If you thought Google’s subscription TV service YouTube TV sounded interesting but you were turned off by the need for a Chromecast to stream your favorite shows to your TV, your ship just came in. An update to the iPhone app for the service has added AirPlay, meaning that you can now stream shows to an Apple TV or another compatible device. YouTube TV costs $35 monthly, and is available in New York City, Los Angeles, Chicago, Philadelphia, and the San Francisco Bay Area. One of the more interesting features of the service is not just that you get to watch live TV from a number of major networks, but there’s no limit on how much space you can use on the service’s cloud-based DVR.

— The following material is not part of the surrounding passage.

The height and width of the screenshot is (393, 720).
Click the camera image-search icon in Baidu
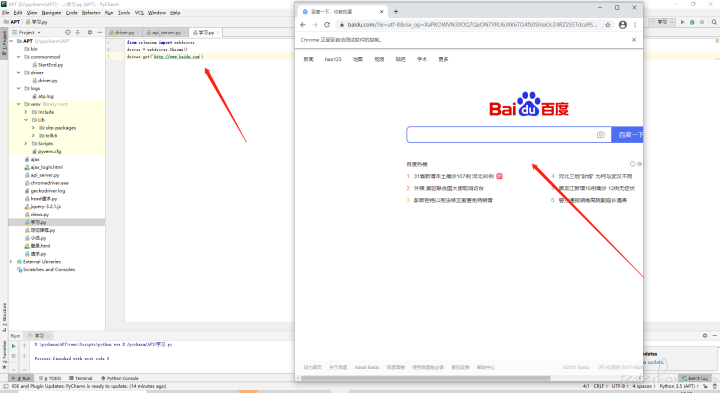[x=601, y=135]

Users of mobile Safari on the iPhone and iPad have been somewhat cheated of speed for years when it comes to scrolling. Since the first version back in 2007, Safari has used inertia scrolling properties that are somewhat slow in comparison to scrolling in any other app. Apparently, a future Safari update will bring faster scrolling behavior to Safari to bring it more in line to scrolling in the rest of iOS. You can see the difference in scrolling speeds by going to any other app — Mail, for example — and seeing just how speedy scrolling is in all those other apps. When will we see the faster Safari scrolling? Hopefully in iOS 11, which should be announced at WWDC 2017 in just a few weeks.
That’s all for today; I’ll be back tomorrow afternoon with another edition of the AWT News Update.